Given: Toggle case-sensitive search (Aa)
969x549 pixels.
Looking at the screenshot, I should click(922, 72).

********

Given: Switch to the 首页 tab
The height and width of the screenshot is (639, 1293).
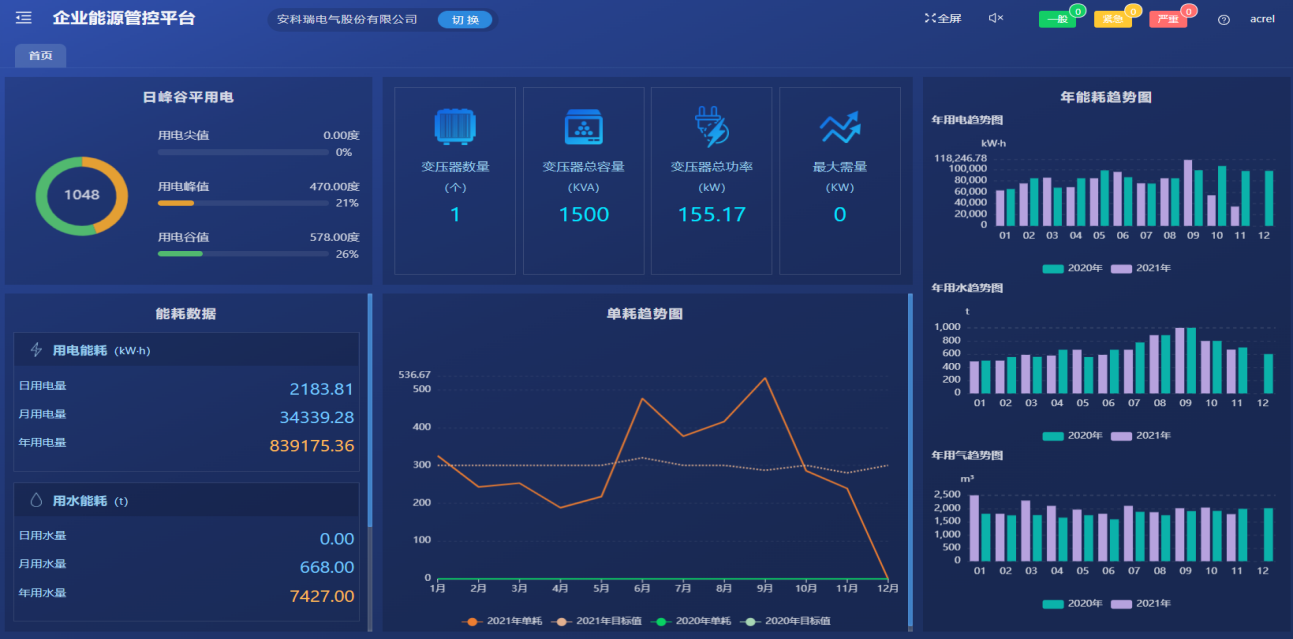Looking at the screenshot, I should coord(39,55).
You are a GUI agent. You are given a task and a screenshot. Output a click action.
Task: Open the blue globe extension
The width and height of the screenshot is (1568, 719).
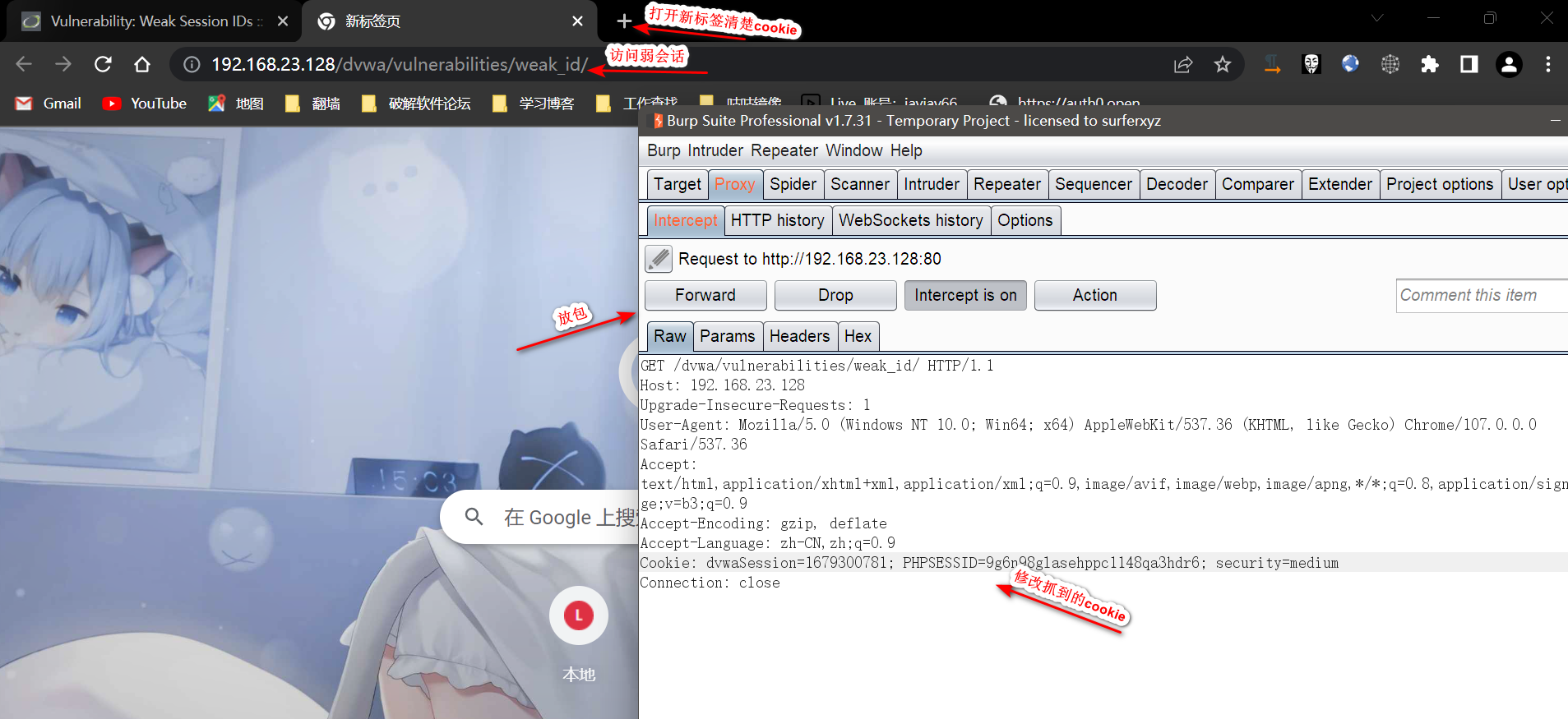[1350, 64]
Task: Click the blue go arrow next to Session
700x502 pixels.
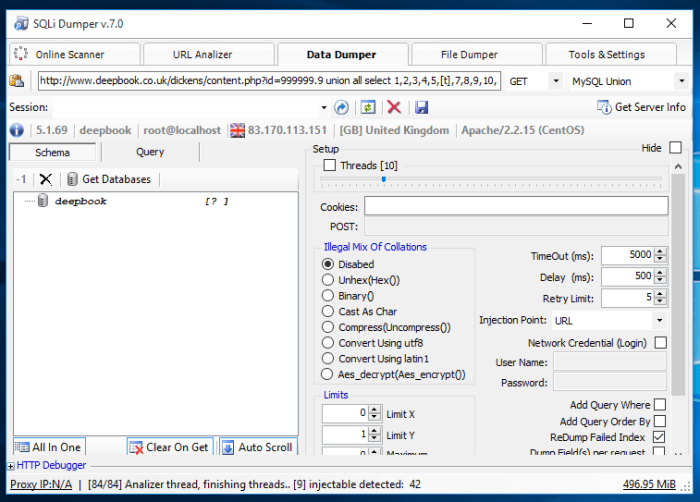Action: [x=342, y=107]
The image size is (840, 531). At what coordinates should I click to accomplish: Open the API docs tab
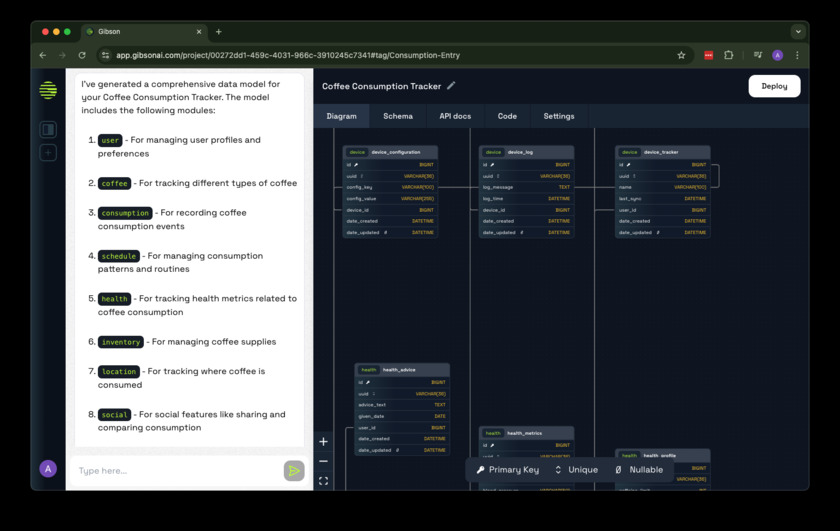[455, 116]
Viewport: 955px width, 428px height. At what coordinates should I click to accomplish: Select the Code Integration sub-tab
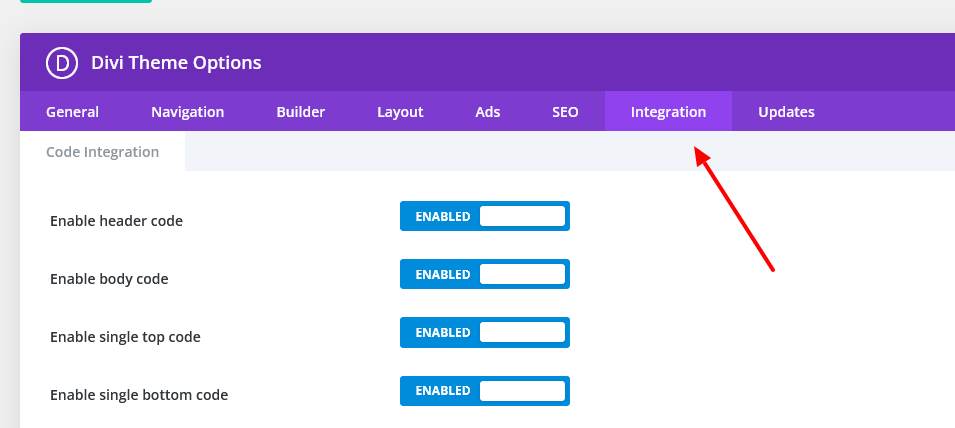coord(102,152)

********

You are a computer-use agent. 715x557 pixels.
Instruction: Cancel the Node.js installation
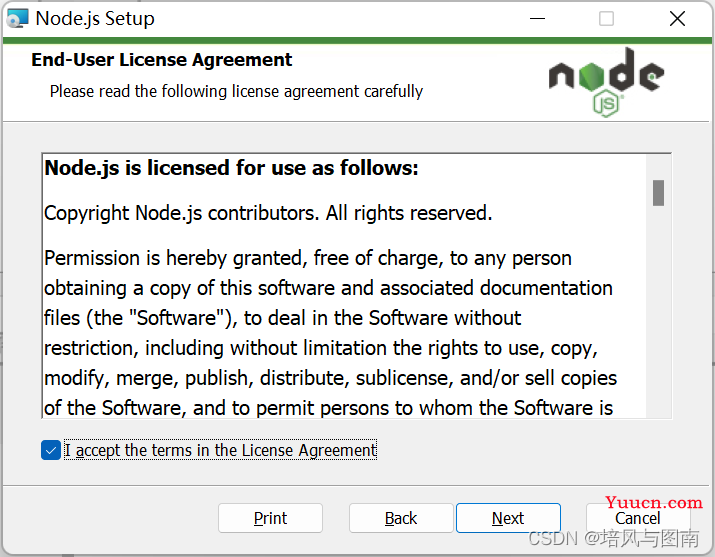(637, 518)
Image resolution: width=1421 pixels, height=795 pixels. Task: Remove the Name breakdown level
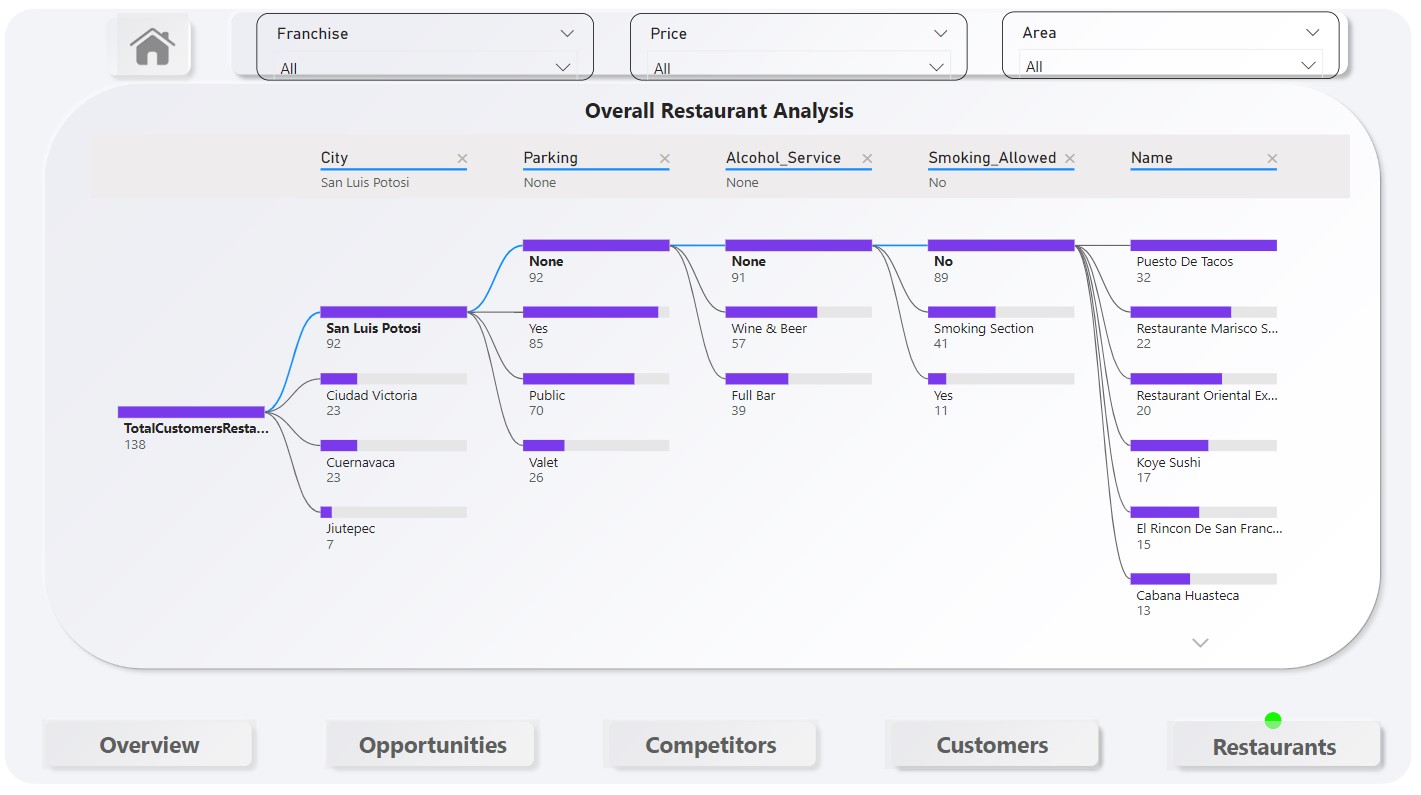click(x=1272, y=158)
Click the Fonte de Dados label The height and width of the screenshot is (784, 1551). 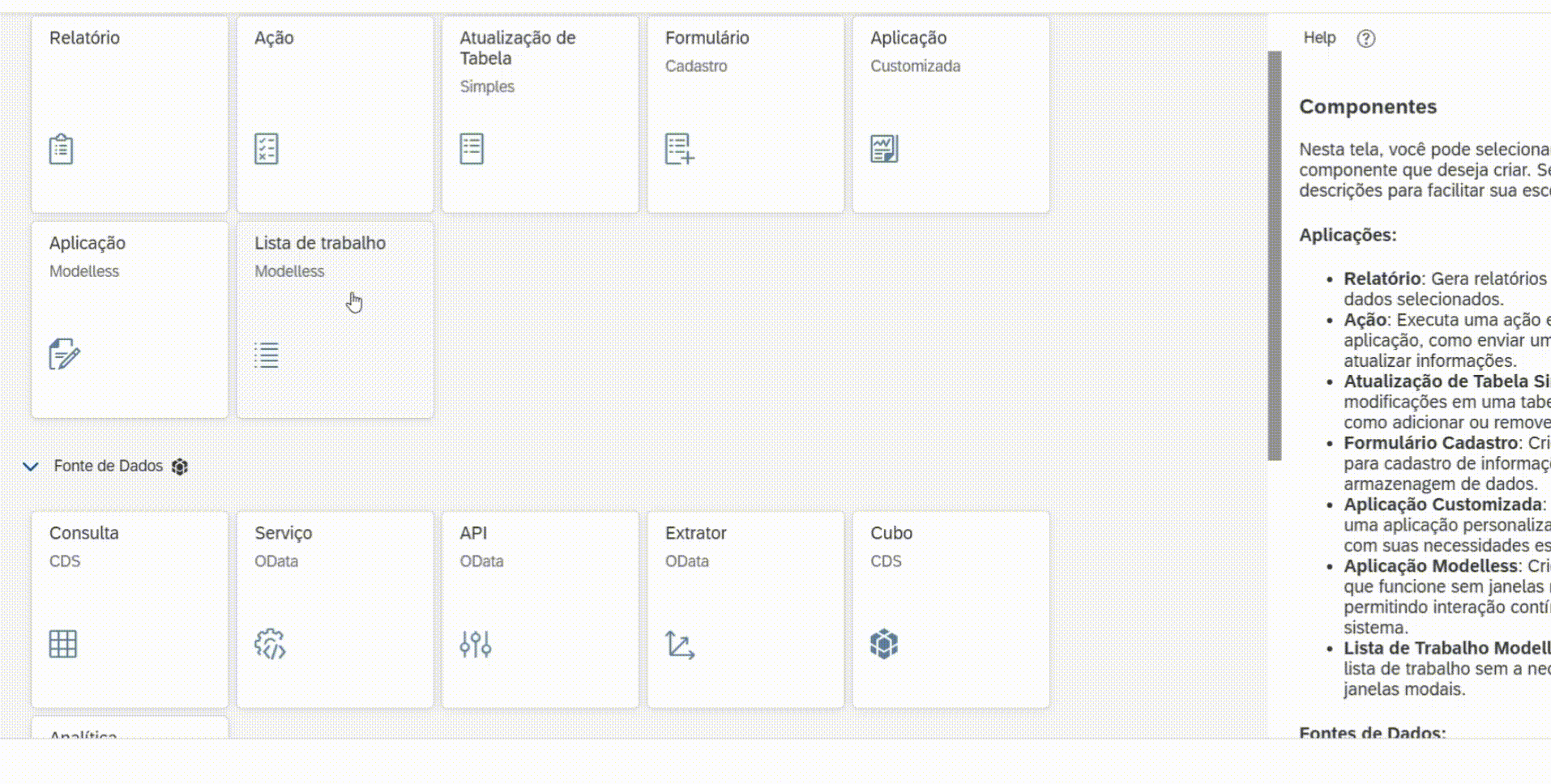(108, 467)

********

TASK BRIEF — Please copy each line from the material above in which the string "blue" appears.

FINISHED EXERCISE —
Task: Open the blue globe extension
Task: Click the blue go arrow next to Session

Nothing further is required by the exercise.